Sois positif, ce n'est pas nous qui les boufferons mais eux qui nous savoureront...
sous forme de Soleil Vert!
Je suis étonné que tu n'y aies songé.
Mais peut-être étais-tu trop jeune quand ce film est sorti.
@Bil : Ne pas connaître un tel classique ? Je m'en voudrais ;-)
M'enfin, pour une fois qu'on me prend pour un jeune, je ne vais pas me plaindre, non plus ;-))
les bouffer tout de suite ou les congeler, that is the question...
Eh ouais, on est bien dans la crotte universelle et, franchement, je ne suis pas certaine que le fait de le savoir de façon un peu plus officielle va changer un quart de seconde la manière de faire de "nos" dirigeants... Ouais, une bonne ch'tite guerre, moi, j'dis, y'a que ça... Ou alors une bonne grosse REVOLUTION, ce qui revient à peu près au même :-}
le chaos est proche, organisons tant qu'il en est encore temps.
Quand il n'y aura plus d'énergie pour tous, il n'y aura plus internet.
Nous claquerons des dents dans des maisons froides, nous nous battrons pour la nourriture, ce sera le règne de la haine (déjà commencé) les religieux rempliront leurs temples de moutons déséspérés.
puis seuls les plus forts et les plus débrouillards survivront et reconstruiront le monde sur les ruines des empires occidentaux.
De ce point de vue, les pays émergeants, ou les continents sinistrés, habitués à la souffrance et à la privation, supporteront mieux les catastrophes à venir.

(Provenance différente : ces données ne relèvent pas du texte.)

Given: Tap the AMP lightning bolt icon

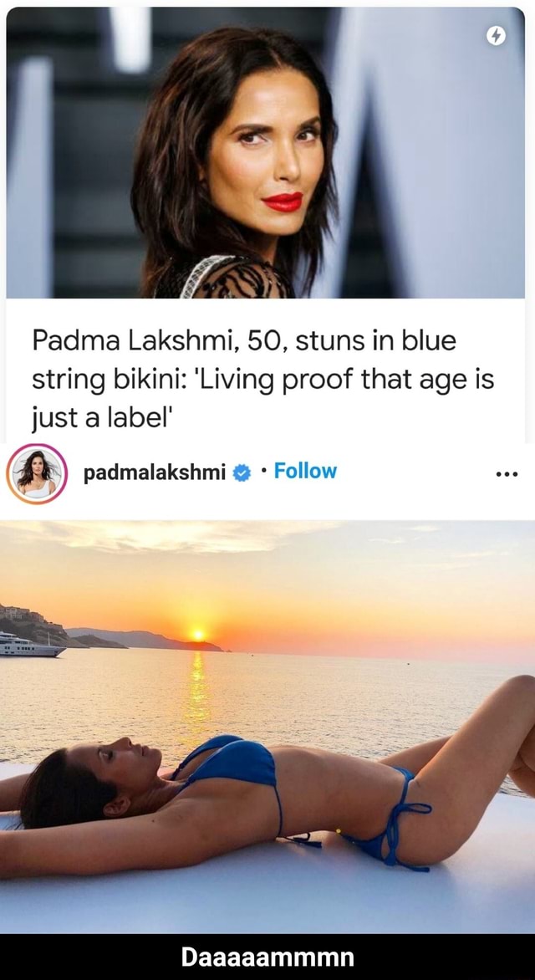Looking at the screenshot, I should (496, 38).
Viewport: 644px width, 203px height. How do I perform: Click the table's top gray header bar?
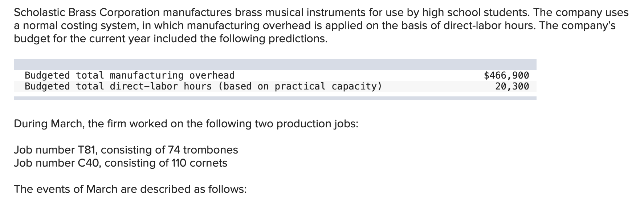click(275, 64)
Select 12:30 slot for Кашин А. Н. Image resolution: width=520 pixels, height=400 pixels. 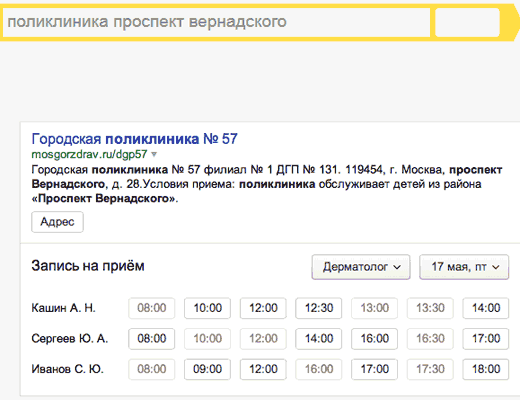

Là où substiste encore l'agriculuture vivrière, en supposant qu'il y ait encore de l'eau, il y aura encore à manger.
Là où l'on a jamais rien eu, on ne souffrira pas du manque ou de la frustration.

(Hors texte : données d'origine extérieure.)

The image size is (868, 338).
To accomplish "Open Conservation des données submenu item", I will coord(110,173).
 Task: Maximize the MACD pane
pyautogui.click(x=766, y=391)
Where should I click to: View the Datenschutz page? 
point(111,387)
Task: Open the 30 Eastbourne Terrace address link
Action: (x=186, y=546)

En occident, les enfants choyés et bien nourris risquent fort ne pas être capables de s'adapter.
Donc c'est peut être mieux de les bouffer tout de suite, pendant qu'il sont encore bien gras.

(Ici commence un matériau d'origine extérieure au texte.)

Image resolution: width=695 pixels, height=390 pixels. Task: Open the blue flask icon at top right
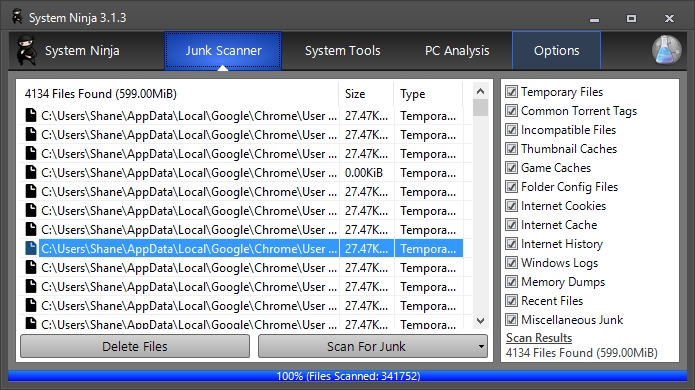pyautogui.click(x=666, y=50)
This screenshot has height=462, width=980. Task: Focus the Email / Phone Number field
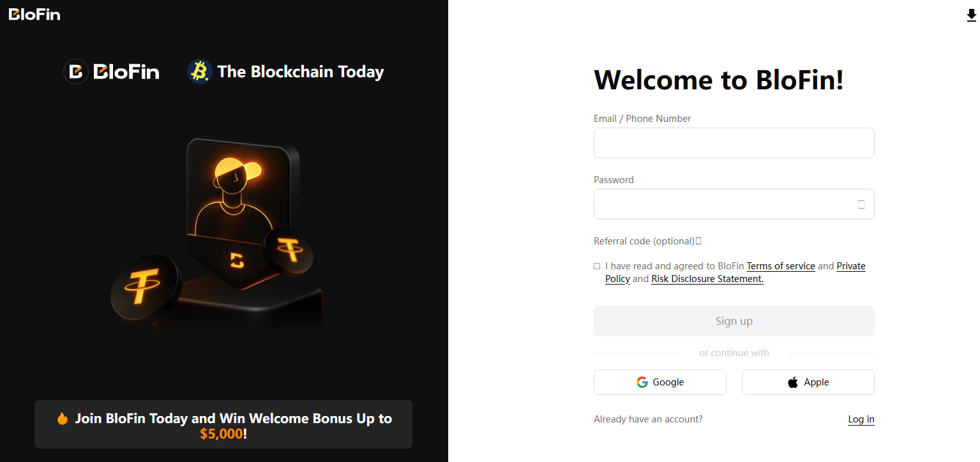(734, 142)
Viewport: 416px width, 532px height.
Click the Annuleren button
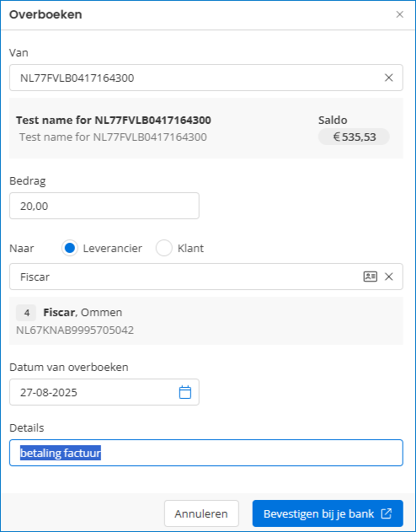[201, 513]
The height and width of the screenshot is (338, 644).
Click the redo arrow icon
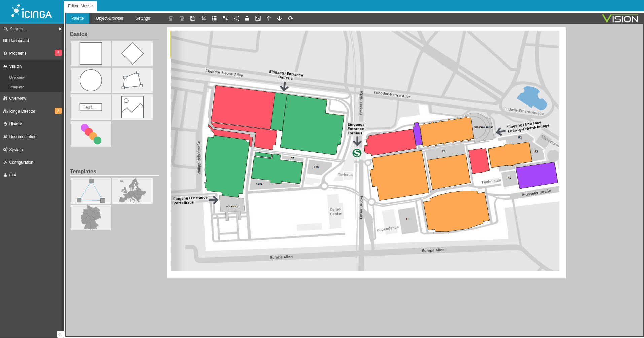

Je vous remet une petite citation que j'aime bien, que j'ai déjà utilisée hier sur le site de soumission totale, mais peut être que quelqu'un ne l'a pas lue
Elle est de Raoul Vaneigem, à lire et à relire, extraite de "Nous qui désirons sans fin"
« L’économie qui changeait le monde s’est transformée en une économie du déchet. Abandonnée à l’état de détritus, la nature dévastée compose en une fois l’excrétion et le repas d’une rentabilité qui dévore tout sur son passage et se dévorera elle-même. Démanteler les usines et les services publics afin de préserver le dividende des actionnaires participe d’une gestion de l’immondice. Qu’adviendra –t-il de l’homme économisé ? (…il court le risque de régresser plus avant. (…) Dans les ruines d’une civilisation marchande où l’argent détermine toutes les formes de relation, des hordes de débris humains survivent en exploitant et en massacrant leurs semblables
et aussi: "Nous avons à préparer une révolution de la vie quotidienne. Or ce qui s'annonce n'est pas le dépassement de la survie mais sa sauvegarde par le changement du mode de production"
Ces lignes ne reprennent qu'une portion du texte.